Collected data entries ▸
..........

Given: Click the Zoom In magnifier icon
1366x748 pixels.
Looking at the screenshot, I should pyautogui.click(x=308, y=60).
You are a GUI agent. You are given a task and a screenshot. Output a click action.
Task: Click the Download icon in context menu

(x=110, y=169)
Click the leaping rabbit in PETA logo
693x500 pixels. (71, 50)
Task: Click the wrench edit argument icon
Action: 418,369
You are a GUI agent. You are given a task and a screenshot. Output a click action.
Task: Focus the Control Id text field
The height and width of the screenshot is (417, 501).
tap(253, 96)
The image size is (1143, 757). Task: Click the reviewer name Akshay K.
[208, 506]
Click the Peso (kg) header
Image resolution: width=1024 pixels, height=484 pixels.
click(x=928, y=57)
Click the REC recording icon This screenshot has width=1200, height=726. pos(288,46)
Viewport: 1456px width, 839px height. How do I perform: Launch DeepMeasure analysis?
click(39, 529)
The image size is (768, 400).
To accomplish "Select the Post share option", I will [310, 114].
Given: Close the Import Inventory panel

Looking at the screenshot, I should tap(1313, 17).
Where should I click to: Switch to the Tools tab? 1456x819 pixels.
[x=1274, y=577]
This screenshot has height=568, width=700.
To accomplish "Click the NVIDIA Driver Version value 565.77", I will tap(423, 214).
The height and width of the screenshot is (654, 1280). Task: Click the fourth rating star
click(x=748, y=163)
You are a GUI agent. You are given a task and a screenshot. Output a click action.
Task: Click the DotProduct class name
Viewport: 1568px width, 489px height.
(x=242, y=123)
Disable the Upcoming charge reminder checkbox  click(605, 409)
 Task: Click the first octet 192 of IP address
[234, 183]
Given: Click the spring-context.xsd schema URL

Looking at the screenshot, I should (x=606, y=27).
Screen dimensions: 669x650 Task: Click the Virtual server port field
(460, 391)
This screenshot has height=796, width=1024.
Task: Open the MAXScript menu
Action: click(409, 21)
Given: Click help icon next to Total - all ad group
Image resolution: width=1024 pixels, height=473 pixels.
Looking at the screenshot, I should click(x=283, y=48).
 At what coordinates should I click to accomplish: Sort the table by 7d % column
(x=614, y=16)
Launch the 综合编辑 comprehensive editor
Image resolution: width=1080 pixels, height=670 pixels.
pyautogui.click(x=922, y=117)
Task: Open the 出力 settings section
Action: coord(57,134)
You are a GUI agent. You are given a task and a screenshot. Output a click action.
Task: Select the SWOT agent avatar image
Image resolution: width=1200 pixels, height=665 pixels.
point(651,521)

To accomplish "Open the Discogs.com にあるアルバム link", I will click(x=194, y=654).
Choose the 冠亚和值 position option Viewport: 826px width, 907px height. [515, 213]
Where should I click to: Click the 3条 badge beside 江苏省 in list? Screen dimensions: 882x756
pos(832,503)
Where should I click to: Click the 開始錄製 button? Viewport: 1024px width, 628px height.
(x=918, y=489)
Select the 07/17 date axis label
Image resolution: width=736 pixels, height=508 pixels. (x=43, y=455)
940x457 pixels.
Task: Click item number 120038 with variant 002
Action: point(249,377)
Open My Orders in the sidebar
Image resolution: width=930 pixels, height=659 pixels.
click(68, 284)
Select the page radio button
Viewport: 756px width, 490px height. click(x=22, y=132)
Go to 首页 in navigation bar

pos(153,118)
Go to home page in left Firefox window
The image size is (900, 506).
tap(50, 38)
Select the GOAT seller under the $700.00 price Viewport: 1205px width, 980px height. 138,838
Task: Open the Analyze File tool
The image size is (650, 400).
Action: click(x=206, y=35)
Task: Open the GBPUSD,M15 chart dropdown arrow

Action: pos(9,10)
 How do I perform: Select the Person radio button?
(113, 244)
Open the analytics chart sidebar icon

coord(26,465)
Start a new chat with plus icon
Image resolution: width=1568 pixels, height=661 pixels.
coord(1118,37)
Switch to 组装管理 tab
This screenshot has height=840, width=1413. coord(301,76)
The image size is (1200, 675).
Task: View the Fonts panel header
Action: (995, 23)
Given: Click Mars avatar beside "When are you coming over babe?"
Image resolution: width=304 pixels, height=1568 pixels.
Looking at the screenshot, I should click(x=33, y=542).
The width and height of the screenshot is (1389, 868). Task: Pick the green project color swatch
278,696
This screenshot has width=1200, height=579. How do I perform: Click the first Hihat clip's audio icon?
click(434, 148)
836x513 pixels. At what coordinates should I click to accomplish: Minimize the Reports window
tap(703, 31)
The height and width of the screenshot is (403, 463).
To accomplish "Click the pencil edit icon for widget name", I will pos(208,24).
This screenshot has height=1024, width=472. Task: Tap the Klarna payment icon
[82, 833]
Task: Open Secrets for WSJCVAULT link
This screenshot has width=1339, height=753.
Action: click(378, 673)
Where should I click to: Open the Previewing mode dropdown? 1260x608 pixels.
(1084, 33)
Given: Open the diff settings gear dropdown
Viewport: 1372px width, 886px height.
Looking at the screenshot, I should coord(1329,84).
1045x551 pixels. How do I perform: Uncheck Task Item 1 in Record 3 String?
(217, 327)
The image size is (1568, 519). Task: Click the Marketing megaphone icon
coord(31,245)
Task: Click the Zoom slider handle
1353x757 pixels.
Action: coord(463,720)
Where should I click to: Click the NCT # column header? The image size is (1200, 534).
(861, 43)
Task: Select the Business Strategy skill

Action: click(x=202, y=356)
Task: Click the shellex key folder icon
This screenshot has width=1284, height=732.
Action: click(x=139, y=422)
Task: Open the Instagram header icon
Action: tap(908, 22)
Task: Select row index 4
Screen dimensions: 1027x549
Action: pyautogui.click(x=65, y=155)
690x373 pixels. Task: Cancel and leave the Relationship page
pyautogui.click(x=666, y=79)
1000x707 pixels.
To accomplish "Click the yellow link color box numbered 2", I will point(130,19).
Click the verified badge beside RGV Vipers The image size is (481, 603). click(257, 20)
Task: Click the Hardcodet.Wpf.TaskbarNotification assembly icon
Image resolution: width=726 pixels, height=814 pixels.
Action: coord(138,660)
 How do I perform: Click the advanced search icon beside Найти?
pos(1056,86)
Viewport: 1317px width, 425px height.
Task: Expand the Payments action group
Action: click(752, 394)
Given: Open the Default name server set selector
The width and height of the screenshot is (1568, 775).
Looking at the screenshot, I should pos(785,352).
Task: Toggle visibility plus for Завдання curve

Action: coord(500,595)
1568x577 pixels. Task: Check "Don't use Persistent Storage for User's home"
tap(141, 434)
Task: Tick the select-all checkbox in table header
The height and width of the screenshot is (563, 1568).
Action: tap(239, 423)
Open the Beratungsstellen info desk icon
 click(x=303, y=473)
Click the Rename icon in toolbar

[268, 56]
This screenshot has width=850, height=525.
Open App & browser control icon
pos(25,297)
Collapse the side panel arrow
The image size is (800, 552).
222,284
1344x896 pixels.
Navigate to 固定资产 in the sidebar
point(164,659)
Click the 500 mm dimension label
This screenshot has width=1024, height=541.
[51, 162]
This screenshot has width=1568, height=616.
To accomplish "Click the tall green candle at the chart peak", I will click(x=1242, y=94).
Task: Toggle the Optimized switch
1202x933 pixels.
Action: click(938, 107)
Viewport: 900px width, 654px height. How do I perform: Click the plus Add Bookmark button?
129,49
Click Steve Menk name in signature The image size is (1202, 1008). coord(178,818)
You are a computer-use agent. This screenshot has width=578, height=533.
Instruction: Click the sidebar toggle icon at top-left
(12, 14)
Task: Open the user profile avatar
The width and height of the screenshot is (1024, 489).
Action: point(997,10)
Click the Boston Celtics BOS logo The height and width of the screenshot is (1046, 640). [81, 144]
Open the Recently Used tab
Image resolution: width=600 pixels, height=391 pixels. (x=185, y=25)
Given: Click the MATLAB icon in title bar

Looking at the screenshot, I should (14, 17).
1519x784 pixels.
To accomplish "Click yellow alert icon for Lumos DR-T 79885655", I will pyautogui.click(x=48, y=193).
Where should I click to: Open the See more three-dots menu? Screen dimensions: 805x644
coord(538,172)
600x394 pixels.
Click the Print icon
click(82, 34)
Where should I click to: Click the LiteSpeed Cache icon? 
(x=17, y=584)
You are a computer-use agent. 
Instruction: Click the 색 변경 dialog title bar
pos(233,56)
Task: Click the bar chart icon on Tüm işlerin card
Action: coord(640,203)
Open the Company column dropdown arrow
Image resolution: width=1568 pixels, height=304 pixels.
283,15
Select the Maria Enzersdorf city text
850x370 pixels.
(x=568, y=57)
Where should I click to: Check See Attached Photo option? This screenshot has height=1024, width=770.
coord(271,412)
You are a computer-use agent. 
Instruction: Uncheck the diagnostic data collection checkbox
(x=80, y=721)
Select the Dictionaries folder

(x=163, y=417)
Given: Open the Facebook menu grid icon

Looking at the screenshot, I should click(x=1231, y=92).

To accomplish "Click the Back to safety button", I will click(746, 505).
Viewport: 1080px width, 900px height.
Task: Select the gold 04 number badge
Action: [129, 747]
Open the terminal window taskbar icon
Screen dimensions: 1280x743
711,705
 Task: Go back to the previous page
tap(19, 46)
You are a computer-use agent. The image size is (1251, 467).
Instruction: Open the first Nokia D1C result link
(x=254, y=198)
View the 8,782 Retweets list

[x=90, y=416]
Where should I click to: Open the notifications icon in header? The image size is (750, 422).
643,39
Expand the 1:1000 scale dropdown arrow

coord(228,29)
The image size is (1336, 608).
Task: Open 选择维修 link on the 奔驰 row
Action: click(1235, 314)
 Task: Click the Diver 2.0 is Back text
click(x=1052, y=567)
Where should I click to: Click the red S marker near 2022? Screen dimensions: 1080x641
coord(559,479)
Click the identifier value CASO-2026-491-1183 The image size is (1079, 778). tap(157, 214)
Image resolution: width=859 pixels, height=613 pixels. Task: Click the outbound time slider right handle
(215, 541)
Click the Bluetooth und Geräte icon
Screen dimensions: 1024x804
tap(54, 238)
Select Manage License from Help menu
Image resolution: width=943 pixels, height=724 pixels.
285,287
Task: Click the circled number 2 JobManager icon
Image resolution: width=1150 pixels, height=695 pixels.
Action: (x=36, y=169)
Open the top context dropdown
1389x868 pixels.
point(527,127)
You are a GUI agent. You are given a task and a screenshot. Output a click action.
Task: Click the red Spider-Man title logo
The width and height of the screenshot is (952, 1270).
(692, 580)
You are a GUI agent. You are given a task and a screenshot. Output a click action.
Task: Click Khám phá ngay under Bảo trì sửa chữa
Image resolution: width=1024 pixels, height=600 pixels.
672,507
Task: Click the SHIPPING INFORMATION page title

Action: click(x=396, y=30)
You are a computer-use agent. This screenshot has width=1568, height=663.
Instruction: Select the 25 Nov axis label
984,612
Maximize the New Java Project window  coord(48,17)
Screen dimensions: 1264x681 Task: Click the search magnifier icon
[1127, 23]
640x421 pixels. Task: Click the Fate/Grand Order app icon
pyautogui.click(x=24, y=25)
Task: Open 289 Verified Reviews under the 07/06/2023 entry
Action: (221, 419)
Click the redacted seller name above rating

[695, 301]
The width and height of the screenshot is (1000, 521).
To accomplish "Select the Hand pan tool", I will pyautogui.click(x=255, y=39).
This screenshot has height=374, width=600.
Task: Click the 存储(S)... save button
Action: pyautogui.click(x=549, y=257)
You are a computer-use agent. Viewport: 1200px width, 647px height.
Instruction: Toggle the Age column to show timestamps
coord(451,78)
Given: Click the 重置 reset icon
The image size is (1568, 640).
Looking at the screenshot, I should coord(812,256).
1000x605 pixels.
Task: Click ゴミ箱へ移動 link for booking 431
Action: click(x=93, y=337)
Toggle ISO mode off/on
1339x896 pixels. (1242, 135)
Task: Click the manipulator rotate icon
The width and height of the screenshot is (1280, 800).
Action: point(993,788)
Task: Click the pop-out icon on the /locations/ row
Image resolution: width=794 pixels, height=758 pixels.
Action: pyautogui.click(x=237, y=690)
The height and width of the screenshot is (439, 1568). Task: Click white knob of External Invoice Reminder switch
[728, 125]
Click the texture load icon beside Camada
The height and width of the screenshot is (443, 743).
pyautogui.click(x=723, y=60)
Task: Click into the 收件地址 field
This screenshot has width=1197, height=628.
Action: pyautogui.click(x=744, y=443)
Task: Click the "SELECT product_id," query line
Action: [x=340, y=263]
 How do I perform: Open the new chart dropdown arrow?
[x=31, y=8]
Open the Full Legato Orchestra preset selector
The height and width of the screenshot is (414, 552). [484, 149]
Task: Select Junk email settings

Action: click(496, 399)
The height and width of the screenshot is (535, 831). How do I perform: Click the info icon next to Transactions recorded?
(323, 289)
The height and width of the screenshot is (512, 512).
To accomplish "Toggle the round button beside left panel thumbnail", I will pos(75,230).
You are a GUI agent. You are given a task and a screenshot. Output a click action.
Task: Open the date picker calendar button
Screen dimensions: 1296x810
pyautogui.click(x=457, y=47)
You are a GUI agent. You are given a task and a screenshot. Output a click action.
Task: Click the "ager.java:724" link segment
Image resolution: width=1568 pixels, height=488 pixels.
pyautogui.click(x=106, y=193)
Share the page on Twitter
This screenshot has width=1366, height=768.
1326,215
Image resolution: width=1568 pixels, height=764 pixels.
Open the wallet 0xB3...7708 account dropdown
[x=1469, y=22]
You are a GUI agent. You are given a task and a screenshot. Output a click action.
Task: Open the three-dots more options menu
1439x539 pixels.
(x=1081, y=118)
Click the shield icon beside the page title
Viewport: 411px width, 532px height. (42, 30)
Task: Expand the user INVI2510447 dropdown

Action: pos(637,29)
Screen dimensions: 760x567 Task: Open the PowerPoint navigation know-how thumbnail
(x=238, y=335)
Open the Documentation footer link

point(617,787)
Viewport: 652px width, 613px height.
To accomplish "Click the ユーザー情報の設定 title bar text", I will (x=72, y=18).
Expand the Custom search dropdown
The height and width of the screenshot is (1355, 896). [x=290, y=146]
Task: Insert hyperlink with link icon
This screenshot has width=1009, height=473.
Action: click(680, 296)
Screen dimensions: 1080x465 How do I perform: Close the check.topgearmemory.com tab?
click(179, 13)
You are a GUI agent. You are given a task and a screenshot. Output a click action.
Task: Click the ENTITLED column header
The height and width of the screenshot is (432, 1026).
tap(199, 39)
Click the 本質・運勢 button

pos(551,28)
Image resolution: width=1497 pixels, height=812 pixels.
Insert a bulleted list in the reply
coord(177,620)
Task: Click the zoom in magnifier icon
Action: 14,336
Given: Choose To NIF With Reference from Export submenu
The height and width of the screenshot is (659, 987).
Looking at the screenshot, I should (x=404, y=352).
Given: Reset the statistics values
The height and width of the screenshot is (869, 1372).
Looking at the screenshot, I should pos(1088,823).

..........

EXERCISE GOAL ▸ When you reach the line holding "Instruction: Uncheck the" in the records above, begin reproducing exactly, stop after the line holding "Click the identifier", and output nothing else.

EXERCISE RESULT ▸
Instruction: Uncheck the diagnostic data collection checkbox
(x=80, y=721)
Select the Dictionaries folder

(x=163, y=417)
Given: Open the Facebook menu grid icon

Looking at the screenshot, I should click(x=1231, y=92).

To accomplish "Click the Back to safety button", I will click(746, 505).
Viewport: 1080px width, 900px height.
Task: Select the gold 04 number badge
Action: [129, 747]
Open the terminal window taskbar icon
Screen dimensions: 1280x743
711,705
 Task: Go back to the previous page
tap(19, 46)
You are a computer-use agent. The image size is (1251, 467).
Instruction: Open the first Nokia D1C result link
(x=254, y=198)
View the 8,782 Retweets list

[x=90, y=416]
Where should I click to: Open the notifications icon in header? The image size is (750, 422).
643,39
Expand the 1:1000 scale dropdown arrow

coord(228,29)
The image size is (1336, 608).
Task: Open 选择维修 link on the 奔驰 row
Action: click(1235, 314)
 Task: Click the Diver 2.0 is Back text
click(x=1052, y=567)
Where should I click to: Click the red S marker near 2022? Screen dimensions: 1080x641
coord(559,479)
Click the identifier value CASO-2026-491-1183 The image size is (1079, 778). tap(157, 214)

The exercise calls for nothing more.